Intelligence Fusion Through TML - 21/03/2007
Enabling sensor data for fusion to create ‘intelligence’ is the primary purpose of the OpenGIS Transducer Markup Language Implementation Specification (TML). TML has been approved by the Open Geospatial Consortium (OGC) membership and is in final editing prior to being released to the public as an international standard.
So Many Formats
The growing number, diversity and networkability of sensors are both help and a hindrance. On the positive side, more data is collected; on the negative side, more data is collected. Sensors, from simple to complex, routinely feed data to ‘downstream’ processors as the first step in the translation of raw data into intelligence by analysts and software programs. However, the sensor data is often hard to use because there are so many sensor data formats and so many proprietary tools. Thus ‘stove piping’ occurs, with sensors used in imagery, communications, weather, vehicles, machines and many other applications.
Data that will not integrate or fuse with other types of data is, for all practical purposes, lost. TML makes it possible to solve this problem. Steve Havens of Argon ST originally developed TML as a non-proprietary way to normalise sensor data and metadata. The US Air Force Research Laboratory at Wright Patterson AFB, in conjunction with the National Geospatial Intelligence Agency (NGA), the Open Geospatial Consortium (OGC), and Argon ST, collaborated to complete the development and standardisation of TML. Their work ensured, among other things, that temporal and spatial elements would be compatible among disparate sensors and across multiple domains.
TML uses eXtensible Mark up Language (XML), compatible with search engines and existing tools for visualisation and other purposes. XML, and thus TML, are readable by both humans and software. TML provides a common way to package any kind of sensor data for transport, archiving and processing, thereby enabling sensor data for fusion. Information becomes intelligence only with the addition of context and meaning. This requires standards; that is, agreement about what certain symbols mean. TML is a standard digital encoding for virtually everything related to sensors and transducers. TML provides a standard way to create, preserve and communicate metadata about the data. It makes it possible to give data (imagery, signals and measures) context and meaning.

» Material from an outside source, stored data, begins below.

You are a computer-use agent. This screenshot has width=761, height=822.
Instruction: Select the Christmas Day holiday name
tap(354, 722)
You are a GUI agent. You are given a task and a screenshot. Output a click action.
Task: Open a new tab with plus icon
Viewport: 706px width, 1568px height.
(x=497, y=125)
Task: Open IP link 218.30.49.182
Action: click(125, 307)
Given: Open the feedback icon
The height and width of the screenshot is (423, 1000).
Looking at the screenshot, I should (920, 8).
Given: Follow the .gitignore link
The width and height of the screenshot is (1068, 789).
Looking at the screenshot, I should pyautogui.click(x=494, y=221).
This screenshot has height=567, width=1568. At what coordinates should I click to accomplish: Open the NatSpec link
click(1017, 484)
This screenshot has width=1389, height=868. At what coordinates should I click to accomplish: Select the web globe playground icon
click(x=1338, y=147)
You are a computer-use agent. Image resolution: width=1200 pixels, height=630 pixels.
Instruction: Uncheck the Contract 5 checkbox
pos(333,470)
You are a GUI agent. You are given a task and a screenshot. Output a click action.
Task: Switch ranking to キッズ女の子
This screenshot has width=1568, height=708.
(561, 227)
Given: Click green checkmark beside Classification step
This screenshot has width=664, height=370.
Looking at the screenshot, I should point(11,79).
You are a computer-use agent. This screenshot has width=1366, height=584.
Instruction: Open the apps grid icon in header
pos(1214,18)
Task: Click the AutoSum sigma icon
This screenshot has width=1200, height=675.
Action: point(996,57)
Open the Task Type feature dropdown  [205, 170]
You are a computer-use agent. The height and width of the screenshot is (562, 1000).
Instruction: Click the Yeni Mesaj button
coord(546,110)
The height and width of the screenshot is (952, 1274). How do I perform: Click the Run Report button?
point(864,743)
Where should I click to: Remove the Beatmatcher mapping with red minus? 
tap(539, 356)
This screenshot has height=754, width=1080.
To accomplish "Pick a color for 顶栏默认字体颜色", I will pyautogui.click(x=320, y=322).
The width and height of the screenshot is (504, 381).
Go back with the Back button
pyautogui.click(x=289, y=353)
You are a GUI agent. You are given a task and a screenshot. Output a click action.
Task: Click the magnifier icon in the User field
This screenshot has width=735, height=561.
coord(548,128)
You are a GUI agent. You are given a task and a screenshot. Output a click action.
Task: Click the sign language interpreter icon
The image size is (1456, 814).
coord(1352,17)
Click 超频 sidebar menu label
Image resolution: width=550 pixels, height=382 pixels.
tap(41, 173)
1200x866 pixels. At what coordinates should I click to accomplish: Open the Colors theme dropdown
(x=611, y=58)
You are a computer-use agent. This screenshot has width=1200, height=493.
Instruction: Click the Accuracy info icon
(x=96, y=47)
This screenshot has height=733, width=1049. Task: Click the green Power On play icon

As demonstrated in the US Air Force Laboratory’s (AFRL) 2006 Team Patriot exercise and in OGC’s OGC Web Services (OWS-3 and OWS-4) testbeds, TML makes it possible for multiple and disparate sensor data-streams to be readily fused, retained and smartly stored. TML enables intelligence professionals to quickly combine/fuse disparate data, review the resulting intelligence, make recommendations to decision-makers and, ultimately, improve the conditions for mission success.